HIF-1 Alpha and Placental Growth Factor in Pregnancies Complicated With Preeclampsia: A Qualitative and Quantitative Analysis - PubMed (original) (raw)
HIF-1 Alpha and Placental Growth Factor in Pregnancies Complicated With Preeclampsia: A Qualitative and Quantitative Analysis
Gayatri Rath et al. J Clin Lab Anal. 2016 Jan.
Abstract
Background: The pathophysiology of preeclampsia is not clearly understood worldwide. Hypoxia inducible factor 1α (HIF-1α) is thought to be the preliminary factor for the hypoxic conditions prevailing in preeclampsia, which causes imbalance in the expression of angiogenic proteins. A proangiogenic protein, placental growth factor (PIGF), is reported to be dysregulated in preeclampsia. Therefore, this study focuses on the investigation of HIF-1α and PIGF in preeclamptic conditions and a possible molecular association between them.

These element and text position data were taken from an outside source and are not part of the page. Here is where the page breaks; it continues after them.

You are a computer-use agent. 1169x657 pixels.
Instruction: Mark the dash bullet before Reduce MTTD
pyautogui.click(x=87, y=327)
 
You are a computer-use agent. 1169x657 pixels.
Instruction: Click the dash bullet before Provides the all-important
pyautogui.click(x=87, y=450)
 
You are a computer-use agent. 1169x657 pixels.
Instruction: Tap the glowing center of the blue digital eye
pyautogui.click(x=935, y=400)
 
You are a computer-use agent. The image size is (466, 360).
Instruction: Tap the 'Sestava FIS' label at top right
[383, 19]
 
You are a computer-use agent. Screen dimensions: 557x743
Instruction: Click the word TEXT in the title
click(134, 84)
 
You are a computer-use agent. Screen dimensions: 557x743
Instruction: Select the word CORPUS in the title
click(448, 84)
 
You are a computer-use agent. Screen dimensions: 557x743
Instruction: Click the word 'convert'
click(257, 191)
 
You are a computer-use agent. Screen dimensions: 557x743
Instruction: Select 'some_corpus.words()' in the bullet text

Methods: Placental tissue (n = 45 + 45) and serum samples (n = 80 + 80) of preeclamptic patients and healthy control were collected and processed for the analysis of HIF-1α and PIGF by immunohistochemistry and enzyme-linked immunosorbent assay (ELISA).
Results: In preeclamptic group, the significant nuclear and cytoplasmic expression of HIF-1α was noticed in syncytiotrophoblast (P = 0.0001) but in control placenta, it was localized to cytoplasm (P = 0.0001). The intensity of PIGF expression was lower in syncytiotrophoblast cytoplasm (P = 0.0001) in preeclamptic cases as compared with control. Also, the significant upregulated concentration of HIF-1α and downregulated PIGF was observed in serum samples of preeclamptic woman (P = 0.0001). Thus, there was a significant direct negative correlation between HIF-1α and PIGF both at tissue and serum level (P < 0.01).
Conclusion: The direct inverse association between HIF-1α and PIGF in serum and placental tissues may be responsible for the low oxidative stress and endothelial dysfunction, leading to the pathogenesis of preeclampsia.
Keywords: HIF-1α; PIGF; hypoxia; preeclampsia.
© 2014 Wiley Periodicals, Inc.
Figures
Figure 1
(A) Control placenta (40 weeks) showing moderate cytoplasmic expression of HIF‐1α in syncytiotrophoblast; (B and C) preeclamptic placenta (38 and 36 weeks) showing nuclear accumulation of HIF‐1α in syncytiotrophoblast; (D) control placenta (32 weeks) showing moderate cytoplasmic expression of PIGF in syncytiotrophoblast; (E) preeclamptic placenta (32 weeks) showing mild cytoplasmic expression of PIGF in syncytiotrophoblast; (F) negative control incubated with IgG showing placental villi. Arrow shows the expression of protein. Magnification: 400×.
Figure 2
Comparison of immunohistochemical _H_‐score analysis. (A) HIF‐1α expression in cytoplasm and nucleus of syncytiotrophoblast cells of control and preeclamptic patients. (B) PIGF expression in cytoplasm of syncytiotrophoblast cells of control and preeclamptic group.
Figure 3
ROCs curve showing the expression of HIF‐1α and PIGF to differentiate preeclamptic group from control. (A) HIF‐1α (AUC = 0.989, sensitivity = 88.9%, specificity = 88.9%). (B) PIGF (AUC = 0.962, Sensitivity = 82.2%, specificity = 82.2%).
Figure 4
Box plot showing the serum concentration (pg/ml) of (A) HIF‐1α and (B) PIGF in control and preeclamptic patients. The solid bar indicates median, upper, and lower limits of box, 75th and 25th percentiles; upper and lower bars, maximum and minimum values (P < 0.05).